Surviving and living to tell the tall tales

We can either keep on whingeing that the party is over... or we get out there and get on with living

We can either keep on whingeing that the party is over . . . or we get out there and get on with living

IF YOU are reading this you have already survived, at a minimum, five days of 2009.

Congratulations.

Given some of the prognostications for this year we should all by now be shivering in our foxholes as the financial system explodes around us and dazed bankers and politicians wander around No Man’s Land where we can, satisfyingly, take pot shots at them.

READ MORE

Instead here, I hope, you are perusing your Irish Times over the toast and marmalade.

Just how confident you feel about the rest of the year depends, I suspect, on a couple of factors. The first is whether your job or your business has kept going and whether you are confident that it will continue to keep going.

The other is whether you have been through this before. People who came through the price hikes of the 1970s and the dark economic days of the 1980s are likely to feel a great deal more confident than those to whom a downturn is a new experience.

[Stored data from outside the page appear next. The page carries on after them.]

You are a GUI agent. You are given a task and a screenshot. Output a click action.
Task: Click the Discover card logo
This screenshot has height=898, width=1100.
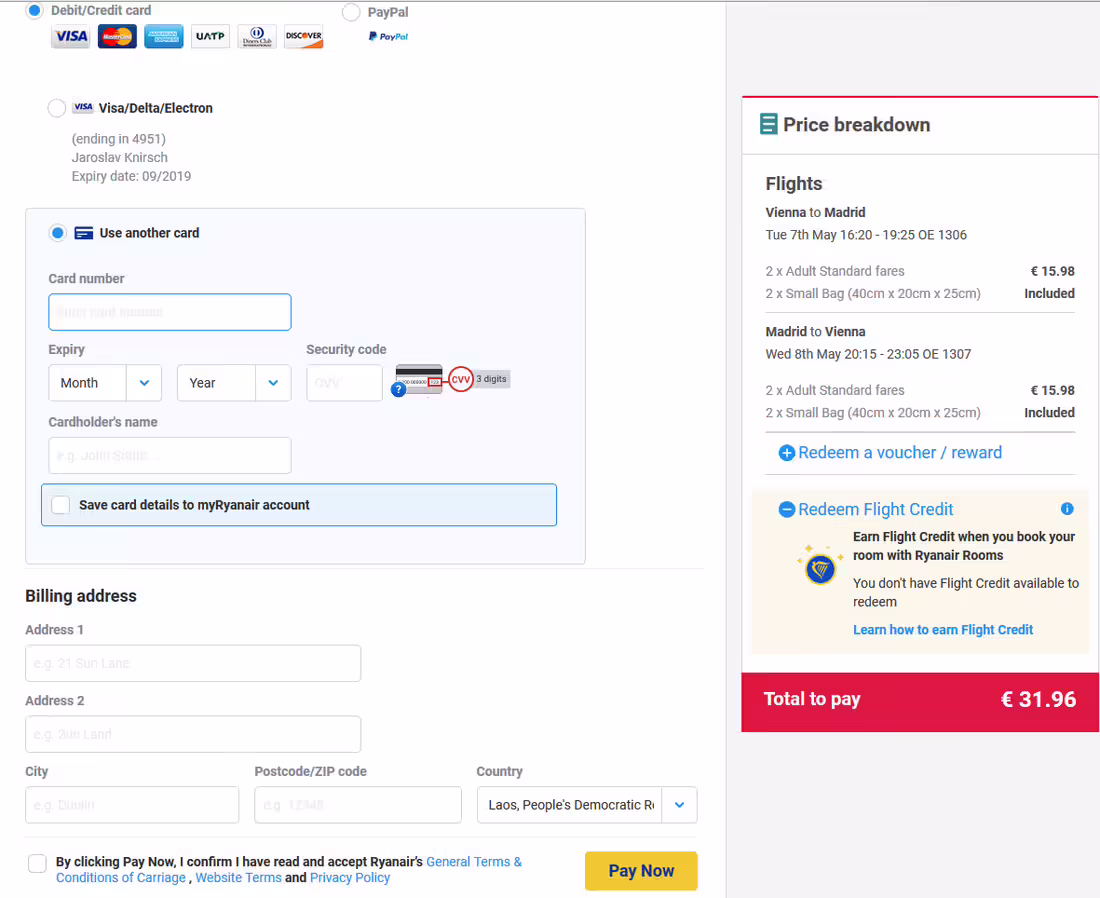(x=304, y=36)
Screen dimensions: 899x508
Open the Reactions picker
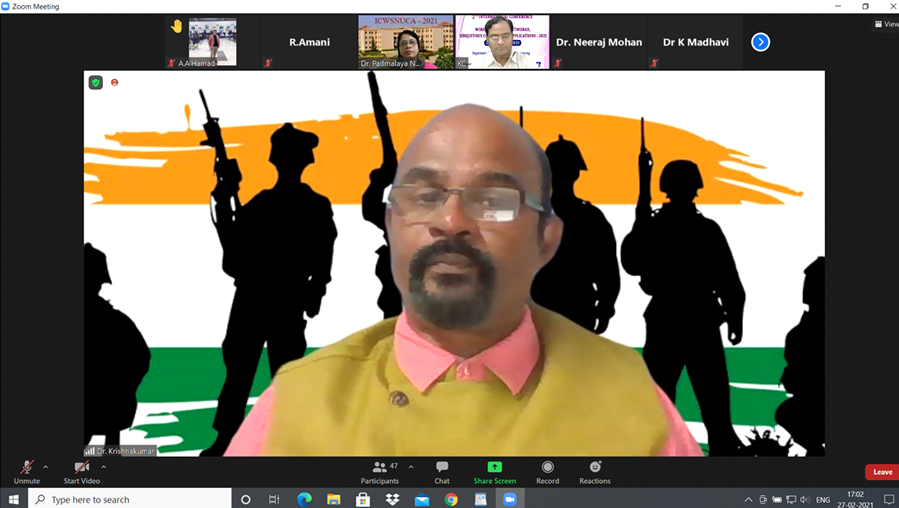[x=594, y=471]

In my family history I can go back further than the 1970s to find parallels with the boom and bust of recent years.

In the 1920s and up to the early 1930s, one of my grandfathers made a lot of money out of exporting cattle to Britain. He was based in Kildare but travelled as far afield as Kerry to buy up cattle for his English customers.

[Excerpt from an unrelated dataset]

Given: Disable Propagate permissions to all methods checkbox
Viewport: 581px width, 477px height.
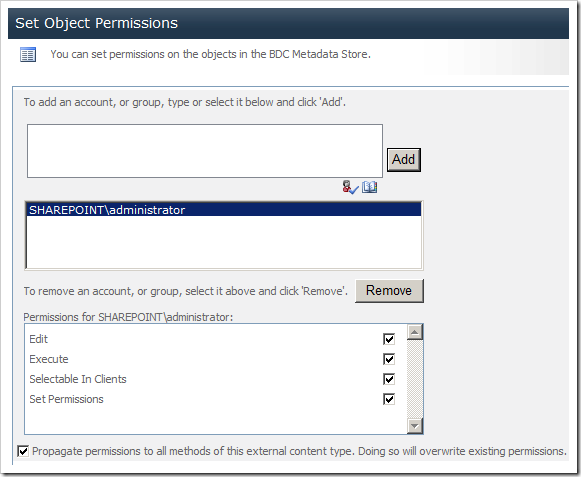Looking at the screenshot, I should tap(23, 451).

He lived in a decaying mansion which he had inherited and he enjoyed the trappings of wealth – just like many of us did in the Celtic Tiger era. He had servants, private tutors for his children and a house in Dublin as well as the one in Kildare. He also had lots of land.

But just as our recent good times were built on property, his was built on a cattle export business which collapsed when Fianna Fáil came to power in 1932. De Valera refused to pay back money which the British government had loaned to Irish farmers before independence.

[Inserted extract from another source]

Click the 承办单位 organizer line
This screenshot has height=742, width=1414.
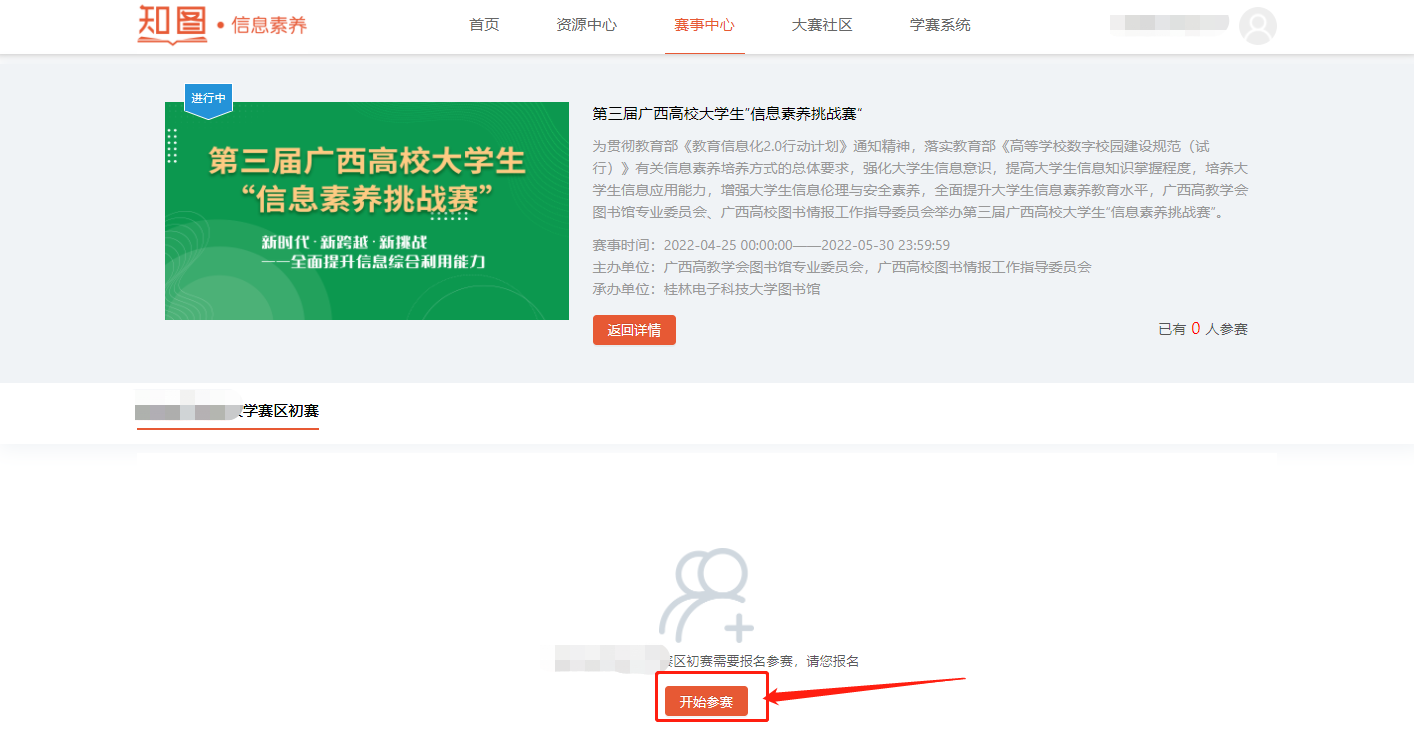706,289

Britain retaliated with a 20 per cent import tax and the UK market for Irish beef vanished.

This left my grandfather with no income. The man who had travelled up and down the country by train buying cattle now cycled the 20 miles to and from Dublin to save the three pence train fare. He used to say he kept himself sane by writing poetry, which is still admired in the family today.

Did this throw the family into a state of gloom? Not that I know of. There were three aspects to the experience which I think are relevant to what we are going through now.

The first is that although the income diminished to a trickle, the land remained. I think it’s also true of ourselves in this era that the country has accumulated wealth that will stand to us in the future. From a social point of view, for instance, it’s a good thing that we have all those houses even if they are making nothing for us at the moment.

The second aspect is that my grandfather’s children – my father, uncles and aunts – developed a philosophical attitude to money. They didn’t waste much time lamenting the disappearance of the good days. They saw that money comes and goes and that it isn’t something to be overly impressed by.

That’s a lesson we have just learned ourselves. When we get through this financial earthquake and we start doing well again we will have a different and, I hope, more enduring attitude to what matters in life. And we won’t be so easy to impress next time around.

And the third aspect is that they enjoyed telling their children, my generation, stories of the days when all that money was coming in. They told it almost as a sort of fairytale. Maybe they even exaggerated it – people do. But there was never a note of regret for what was lost.

So that’s the other thing – we can either go around whingeing because the party’s over or we can shrug and get on with living and even make up a few tall tales for our children and grandchildren about the golden era of the Celtic Tiger. I’m for tall tales.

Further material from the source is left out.